途中、渦潮に遭った時には、いささか冷や汗をかいた。全身にオーラを漲らせ、潮目とは反対方向に抜き手を切り続け、なんとか凌いだ。
渦潮が収まってしまえば、海峡を泳ぎ横断することは、萬丈には難しくなかった。
雲隠れした藤刀の分家筆頭の男を殺害しに、四国へ向かった。
そこで、待ち伏せされた。SATのようだったが、確証はない。
執拗な敵部隊の追撃から逃れるため、鳴門海峡を利用した。敵は、萬丈が渦潮に呑まれて死んだと判断したのか、あっさりと引き上げた。
宗謙から、無用な戦闘は極力避けろ、と言われていた。
標的だけを殺す。ここにきて、徐々にそれが難しくなってきていた。
奈良の山中に用意したアジトに戻ると、リカルドが白いカッターシャツにアイロンをかけているところだった。
「よう」
「おかえり、萬丈。戻りが遅かったから、心配していたよ」
「アイロンをかけながらか?」
「そうさ、こうしている時が一番落ち着くからねぇ」
「ふん、口の減らないやつだ」
萬丈はウェットスーツを脱ぎ捨て、床下の納戸からビールを取り出した。ソファに寝転がった。瓶の口を咥え、歯で外した栓を吐き出した。
「さすがに手馴れているな」
ビールを呷りながら、リカルドのアイロンの手際を誉めた。
「俺と出会う前はクリーニング屋だったと言っていたよな」
「弟だよ、店をやっていたのは。僕はそれをたまに手伝ってたってだけ。まったく、いつも話半分にしか聞いてないね、君は」
「アイロンがけと射撃だけは、器用な男か」
叔父の経営する射撃場で、銃を覚えた。その腕を叔父に買われ、射撃場で客相手に教練もやっていたというリカルドの話は、覚えている。
「あと、レディの扱いもだね」
「女は、一人いればいい。何人誑かそうと、その一人と出会えなけりゃな」
リカルドがアイロンの手を止めた。
「君がそんなことを言うとはね。なにかあったのかい?」
「別に」
咲が死んだ。
報せてきた遊佐は、気を回したつもりだろうが、余計な世話だった。
女は一人いればいいというのは、咲の死とは関係なく、一貫した萬丈の考えだ。
「それより、いよいよ御三家の尻にも火が点きはじめたようだ」
「待ち伏せにあったかい」
「そこそこ精強な部隊だった」
「フリーダから、連れて行った兵員で、八人の損耗が出たと報告があったよ。警官隊の包囲網を抜けるのに手間取ったらしい。で、まともに藤刀の軍とぶつかった。兵数の不利を考えれば、犠牲が八人ってのは善戦した方かな」
フリーダは、戦士としても指揮官としても、凡庸である。
その点、フリーダが一時《いっとき》連れていた鬼の子は、戦士の天稟があった。しかしフリーダはそれを見抜けなかったようだ。

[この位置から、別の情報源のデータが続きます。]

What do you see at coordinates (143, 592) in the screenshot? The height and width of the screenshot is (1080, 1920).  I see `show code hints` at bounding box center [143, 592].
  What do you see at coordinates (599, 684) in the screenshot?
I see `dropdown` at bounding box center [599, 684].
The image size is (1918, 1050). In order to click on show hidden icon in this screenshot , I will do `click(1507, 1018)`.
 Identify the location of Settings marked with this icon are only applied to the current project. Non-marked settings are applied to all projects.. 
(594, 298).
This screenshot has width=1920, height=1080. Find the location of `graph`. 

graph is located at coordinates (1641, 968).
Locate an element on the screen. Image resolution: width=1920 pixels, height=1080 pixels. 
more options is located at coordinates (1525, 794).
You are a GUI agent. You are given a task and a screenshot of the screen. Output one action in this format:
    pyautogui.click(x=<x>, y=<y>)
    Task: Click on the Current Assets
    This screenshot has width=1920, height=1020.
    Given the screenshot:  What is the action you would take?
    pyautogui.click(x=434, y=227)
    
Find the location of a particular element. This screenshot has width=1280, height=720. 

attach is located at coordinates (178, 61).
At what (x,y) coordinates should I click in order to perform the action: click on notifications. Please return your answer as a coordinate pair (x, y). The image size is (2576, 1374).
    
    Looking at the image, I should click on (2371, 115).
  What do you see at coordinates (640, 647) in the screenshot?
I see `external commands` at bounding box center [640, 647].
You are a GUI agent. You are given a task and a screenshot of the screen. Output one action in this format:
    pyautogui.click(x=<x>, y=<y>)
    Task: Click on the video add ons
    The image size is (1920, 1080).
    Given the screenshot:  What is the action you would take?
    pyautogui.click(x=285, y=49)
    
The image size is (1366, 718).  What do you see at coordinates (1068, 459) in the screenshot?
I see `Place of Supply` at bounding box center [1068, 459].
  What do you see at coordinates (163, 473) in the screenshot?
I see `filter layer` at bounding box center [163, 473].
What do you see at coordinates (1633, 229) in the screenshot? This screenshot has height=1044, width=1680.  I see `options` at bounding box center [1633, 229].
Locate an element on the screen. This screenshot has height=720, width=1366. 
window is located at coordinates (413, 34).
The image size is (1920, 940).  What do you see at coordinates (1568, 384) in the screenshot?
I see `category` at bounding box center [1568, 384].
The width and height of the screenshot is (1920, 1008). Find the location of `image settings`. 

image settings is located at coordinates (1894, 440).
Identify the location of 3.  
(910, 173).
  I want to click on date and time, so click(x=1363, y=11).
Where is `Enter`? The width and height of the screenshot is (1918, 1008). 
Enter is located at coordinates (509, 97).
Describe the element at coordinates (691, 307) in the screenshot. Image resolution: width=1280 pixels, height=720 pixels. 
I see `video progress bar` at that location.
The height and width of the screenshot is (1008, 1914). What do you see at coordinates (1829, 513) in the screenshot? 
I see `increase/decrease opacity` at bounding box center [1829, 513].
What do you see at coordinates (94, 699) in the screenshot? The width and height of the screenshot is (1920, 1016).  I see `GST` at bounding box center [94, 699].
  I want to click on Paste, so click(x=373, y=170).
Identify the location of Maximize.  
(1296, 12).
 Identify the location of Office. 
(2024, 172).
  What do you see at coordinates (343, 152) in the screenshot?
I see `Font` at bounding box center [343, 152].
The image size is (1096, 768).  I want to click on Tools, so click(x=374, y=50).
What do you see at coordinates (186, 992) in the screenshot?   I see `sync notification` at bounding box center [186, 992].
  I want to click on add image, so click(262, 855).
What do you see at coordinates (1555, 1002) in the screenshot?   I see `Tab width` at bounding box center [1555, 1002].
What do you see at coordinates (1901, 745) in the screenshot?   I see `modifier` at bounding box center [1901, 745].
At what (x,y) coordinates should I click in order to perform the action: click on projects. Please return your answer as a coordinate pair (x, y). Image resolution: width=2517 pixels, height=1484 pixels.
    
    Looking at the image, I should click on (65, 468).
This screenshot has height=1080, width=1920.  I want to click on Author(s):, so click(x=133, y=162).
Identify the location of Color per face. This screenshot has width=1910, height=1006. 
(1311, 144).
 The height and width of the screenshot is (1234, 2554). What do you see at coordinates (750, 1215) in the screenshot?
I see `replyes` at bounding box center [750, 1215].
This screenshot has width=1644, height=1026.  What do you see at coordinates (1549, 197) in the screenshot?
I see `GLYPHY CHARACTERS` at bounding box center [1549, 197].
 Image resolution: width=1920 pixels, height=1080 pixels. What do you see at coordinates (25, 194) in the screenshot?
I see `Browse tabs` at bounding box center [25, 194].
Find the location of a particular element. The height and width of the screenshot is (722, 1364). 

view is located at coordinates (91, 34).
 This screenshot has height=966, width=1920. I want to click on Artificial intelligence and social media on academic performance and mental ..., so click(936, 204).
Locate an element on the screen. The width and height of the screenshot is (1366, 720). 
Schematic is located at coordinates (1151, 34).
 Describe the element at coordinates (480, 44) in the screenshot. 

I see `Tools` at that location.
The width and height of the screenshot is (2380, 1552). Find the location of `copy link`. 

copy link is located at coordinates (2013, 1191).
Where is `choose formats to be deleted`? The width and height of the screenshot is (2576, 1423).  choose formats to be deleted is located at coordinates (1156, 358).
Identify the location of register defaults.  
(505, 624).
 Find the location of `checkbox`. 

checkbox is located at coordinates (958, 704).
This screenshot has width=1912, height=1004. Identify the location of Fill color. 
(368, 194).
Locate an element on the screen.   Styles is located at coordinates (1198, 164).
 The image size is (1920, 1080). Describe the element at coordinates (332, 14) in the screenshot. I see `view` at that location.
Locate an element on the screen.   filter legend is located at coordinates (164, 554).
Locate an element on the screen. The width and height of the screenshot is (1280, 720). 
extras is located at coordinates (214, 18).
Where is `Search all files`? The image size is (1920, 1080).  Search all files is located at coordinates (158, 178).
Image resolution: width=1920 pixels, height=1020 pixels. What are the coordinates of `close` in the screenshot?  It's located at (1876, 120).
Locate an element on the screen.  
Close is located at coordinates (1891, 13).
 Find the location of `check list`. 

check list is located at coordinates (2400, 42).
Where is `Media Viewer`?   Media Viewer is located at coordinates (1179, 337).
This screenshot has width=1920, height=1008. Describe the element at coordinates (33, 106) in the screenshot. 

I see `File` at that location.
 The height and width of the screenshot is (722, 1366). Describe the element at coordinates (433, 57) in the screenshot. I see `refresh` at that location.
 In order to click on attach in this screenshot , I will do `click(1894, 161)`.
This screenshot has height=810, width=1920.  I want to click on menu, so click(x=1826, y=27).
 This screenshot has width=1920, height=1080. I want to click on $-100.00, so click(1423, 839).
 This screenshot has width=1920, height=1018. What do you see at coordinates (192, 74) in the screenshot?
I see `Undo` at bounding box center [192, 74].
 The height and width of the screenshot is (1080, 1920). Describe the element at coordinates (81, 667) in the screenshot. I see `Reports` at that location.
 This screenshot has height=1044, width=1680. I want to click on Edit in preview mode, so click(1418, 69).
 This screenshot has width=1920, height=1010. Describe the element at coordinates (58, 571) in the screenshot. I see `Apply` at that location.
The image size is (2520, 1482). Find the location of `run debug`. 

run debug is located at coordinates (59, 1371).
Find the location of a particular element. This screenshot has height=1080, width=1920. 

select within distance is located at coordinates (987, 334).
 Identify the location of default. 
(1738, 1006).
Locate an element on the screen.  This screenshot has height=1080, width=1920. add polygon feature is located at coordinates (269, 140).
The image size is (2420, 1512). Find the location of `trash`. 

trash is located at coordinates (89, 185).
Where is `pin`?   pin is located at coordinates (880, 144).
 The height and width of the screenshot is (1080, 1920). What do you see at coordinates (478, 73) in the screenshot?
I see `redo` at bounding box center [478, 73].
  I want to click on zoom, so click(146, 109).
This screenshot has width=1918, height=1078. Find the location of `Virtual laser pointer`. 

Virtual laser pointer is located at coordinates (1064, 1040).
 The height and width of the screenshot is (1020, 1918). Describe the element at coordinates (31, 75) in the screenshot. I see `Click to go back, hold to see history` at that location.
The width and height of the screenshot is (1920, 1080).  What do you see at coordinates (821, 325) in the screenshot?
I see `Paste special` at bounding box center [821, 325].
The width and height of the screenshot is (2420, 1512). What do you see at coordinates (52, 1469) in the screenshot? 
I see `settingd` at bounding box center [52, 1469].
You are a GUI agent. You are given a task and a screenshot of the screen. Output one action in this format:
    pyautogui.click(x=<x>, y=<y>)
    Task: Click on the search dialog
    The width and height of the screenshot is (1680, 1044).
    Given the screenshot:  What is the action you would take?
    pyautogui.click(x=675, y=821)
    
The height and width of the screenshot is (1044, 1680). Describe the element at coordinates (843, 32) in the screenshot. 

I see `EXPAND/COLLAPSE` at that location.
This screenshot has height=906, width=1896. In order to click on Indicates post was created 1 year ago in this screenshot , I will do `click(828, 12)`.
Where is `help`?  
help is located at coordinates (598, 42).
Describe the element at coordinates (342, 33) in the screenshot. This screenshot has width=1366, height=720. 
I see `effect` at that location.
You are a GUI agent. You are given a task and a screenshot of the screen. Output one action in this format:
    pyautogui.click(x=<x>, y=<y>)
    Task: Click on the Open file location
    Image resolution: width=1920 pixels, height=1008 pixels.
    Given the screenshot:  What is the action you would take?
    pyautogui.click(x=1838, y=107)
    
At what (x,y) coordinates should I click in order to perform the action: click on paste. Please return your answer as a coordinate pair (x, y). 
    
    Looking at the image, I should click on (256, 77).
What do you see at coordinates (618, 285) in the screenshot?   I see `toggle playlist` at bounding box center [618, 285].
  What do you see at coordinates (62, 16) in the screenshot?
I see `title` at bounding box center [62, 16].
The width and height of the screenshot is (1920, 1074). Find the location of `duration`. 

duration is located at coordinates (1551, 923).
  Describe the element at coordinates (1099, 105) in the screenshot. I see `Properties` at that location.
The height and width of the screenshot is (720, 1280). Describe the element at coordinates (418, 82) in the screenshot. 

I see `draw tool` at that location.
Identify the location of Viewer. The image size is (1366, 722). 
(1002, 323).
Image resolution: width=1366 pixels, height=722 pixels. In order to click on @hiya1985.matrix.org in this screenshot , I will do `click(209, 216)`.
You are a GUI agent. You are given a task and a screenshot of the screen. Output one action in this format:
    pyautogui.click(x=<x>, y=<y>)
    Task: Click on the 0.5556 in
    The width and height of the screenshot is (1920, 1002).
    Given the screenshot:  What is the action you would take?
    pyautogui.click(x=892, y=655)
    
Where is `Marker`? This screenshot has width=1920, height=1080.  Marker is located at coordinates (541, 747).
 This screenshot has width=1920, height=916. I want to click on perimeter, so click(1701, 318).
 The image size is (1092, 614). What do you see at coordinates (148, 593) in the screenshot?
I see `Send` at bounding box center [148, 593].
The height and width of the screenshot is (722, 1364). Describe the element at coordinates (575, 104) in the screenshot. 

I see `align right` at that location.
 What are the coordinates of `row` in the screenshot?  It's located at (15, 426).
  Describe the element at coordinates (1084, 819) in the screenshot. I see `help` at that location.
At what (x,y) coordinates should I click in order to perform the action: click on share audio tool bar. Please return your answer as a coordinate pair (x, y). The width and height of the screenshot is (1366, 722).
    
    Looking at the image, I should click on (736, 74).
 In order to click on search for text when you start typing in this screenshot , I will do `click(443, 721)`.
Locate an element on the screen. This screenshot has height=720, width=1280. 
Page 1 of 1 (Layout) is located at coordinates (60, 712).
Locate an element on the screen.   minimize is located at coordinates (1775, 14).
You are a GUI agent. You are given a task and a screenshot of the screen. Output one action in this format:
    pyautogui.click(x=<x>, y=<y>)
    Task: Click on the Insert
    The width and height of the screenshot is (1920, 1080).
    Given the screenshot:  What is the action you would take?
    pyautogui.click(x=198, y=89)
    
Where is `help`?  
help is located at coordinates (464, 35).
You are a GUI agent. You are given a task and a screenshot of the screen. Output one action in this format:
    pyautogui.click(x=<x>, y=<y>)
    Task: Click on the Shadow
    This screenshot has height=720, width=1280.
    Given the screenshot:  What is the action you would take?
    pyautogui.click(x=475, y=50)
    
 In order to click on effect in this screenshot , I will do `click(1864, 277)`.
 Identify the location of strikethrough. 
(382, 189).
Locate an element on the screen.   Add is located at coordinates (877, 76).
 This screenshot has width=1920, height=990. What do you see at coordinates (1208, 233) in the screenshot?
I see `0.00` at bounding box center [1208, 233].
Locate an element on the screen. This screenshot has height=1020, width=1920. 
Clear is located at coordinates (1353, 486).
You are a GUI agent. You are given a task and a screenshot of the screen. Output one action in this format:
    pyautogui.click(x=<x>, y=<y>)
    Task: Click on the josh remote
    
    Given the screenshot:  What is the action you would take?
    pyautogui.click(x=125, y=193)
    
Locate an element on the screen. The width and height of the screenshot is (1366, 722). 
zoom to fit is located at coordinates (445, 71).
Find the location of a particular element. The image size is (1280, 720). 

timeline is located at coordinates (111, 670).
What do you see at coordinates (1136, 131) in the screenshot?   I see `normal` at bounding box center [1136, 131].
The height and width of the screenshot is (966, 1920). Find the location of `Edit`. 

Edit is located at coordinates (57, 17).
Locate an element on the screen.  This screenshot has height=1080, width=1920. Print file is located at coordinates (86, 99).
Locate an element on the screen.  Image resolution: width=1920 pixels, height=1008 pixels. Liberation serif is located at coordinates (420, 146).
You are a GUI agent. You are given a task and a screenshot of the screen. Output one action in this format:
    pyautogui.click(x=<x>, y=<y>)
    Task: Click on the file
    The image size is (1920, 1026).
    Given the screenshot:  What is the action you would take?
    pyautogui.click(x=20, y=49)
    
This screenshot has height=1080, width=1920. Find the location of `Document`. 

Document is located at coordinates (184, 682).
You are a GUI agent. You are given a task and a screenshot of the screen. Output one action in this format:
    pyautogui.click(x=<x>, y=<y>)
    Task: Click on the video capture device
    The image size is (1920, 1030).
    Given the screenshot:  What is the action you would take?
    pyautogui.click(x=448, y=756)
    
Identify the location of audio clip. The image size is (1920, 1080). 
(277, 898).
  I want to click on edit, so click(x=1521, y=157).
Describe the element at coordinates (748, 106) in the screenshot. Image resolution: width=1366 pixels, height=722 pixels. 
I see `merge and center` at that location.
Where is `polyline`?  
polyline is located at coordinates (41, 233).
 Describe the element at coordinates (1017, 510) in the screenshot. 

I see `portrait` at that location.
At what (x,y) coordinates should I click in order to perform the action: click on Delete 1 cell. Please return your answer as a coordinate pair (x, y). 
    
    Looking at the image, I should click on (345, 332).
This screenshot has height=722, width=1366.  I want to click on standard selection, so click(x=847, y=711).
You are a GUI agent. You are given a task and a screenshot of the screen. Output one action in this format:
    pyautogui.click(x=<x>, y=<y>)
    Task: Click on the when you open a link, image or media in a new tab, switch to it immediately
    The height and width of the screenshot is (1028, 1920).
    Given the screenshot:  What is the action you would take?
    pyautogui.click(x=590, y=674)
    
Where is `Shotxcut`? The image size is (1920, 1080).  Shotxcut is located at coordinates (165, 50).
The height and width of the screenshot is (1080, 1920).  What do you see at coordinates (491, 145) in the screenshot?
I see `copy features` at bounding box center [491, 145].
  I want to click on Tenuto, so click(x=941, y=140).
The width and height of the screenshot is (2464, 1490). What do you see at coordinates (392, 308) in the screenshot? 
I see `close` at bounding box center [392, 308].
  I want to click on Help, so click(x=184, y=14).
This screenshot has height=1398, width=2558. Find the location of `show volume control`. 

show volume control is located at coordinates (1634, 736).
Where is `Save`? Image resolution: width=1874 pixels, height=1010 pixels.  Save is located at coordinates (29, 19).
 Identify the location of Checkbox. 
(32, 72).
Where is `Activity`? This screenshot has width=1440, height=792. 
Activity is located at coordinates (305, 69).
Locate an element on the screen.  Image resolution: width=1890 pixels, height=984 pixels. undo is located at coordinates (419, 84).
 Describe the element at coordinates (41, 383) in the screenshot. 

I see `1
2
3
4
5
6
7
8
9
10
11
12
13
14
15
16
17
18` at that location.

子供を子供としか見ない。そういう凡庸さは、どうしようもない。天稟とは生まれ持ったものなのだ。
戦場で少年兵だったフリーダを拾い、育てた。天稟はなかったが、資質は十分にあった。
フリーダは生きながらに死んでいた。生への執念と、死を恐れぬ気持ちを同居させていた。
それは天稟とは別の、戦士に必要な資質だ。
「考えごとかい?」
「いや。損耗を出したことに、変わりはない」
「相変わらず自分の娘には厳しいねぇ」
「関係ねえよ」
空になったビール瓶を、リカルドに投げつける。リカルドは難なくキャッチし、呆れながらも瓶をキッチンに捨てに行った。
宗謙の息のかかった者の中に、内閣人事局長がいた。
その男は、警察庁次長の前歴から、地方署にそこそこ影響力を持っていた。
これまで宗謙は、その男を介して警察の動きをある程度コントロールしてきた。
フリーダが警察の包囲に捕まったのは、そうした裏工作が通用しづらくなってきた、ということだ。
御三家が、身内に敵がいると勘づいてもおかしくない頃合いだ。宗謙に辿り着くのも、時間の問題かもしれない。
しかし宗謙は、それよりも海外の動きを注視していた。
閻家が妙な動きを見せている。他にも、虫が湧かないとも限らない。
「由里ちゃんも苦労しているみたいだよ」
リカルドがキッチンから戻って来た。
遊佐には情報収集や宗謙との連絡役の他にも、町中や特定施設に設置された監視カメラなどのセキュリティに細工する仕事もやらせていた。
近頃の監視カメラは、Wi-FiやSIMカードを利用したオンライン式のものも多い。そういったセキュリティに、外部から介入し、妨害工作を施すのだ。
標的がオフラインセキュリティに守られた場所に引きこもったこともあったが、なにかしら方法はあった。
ウィルスを仕込んだUSBを使う物理的な方法から、RDP(リモートデスクトッププロトコル)を利用していれば、それを踏み台にするといった方法もある。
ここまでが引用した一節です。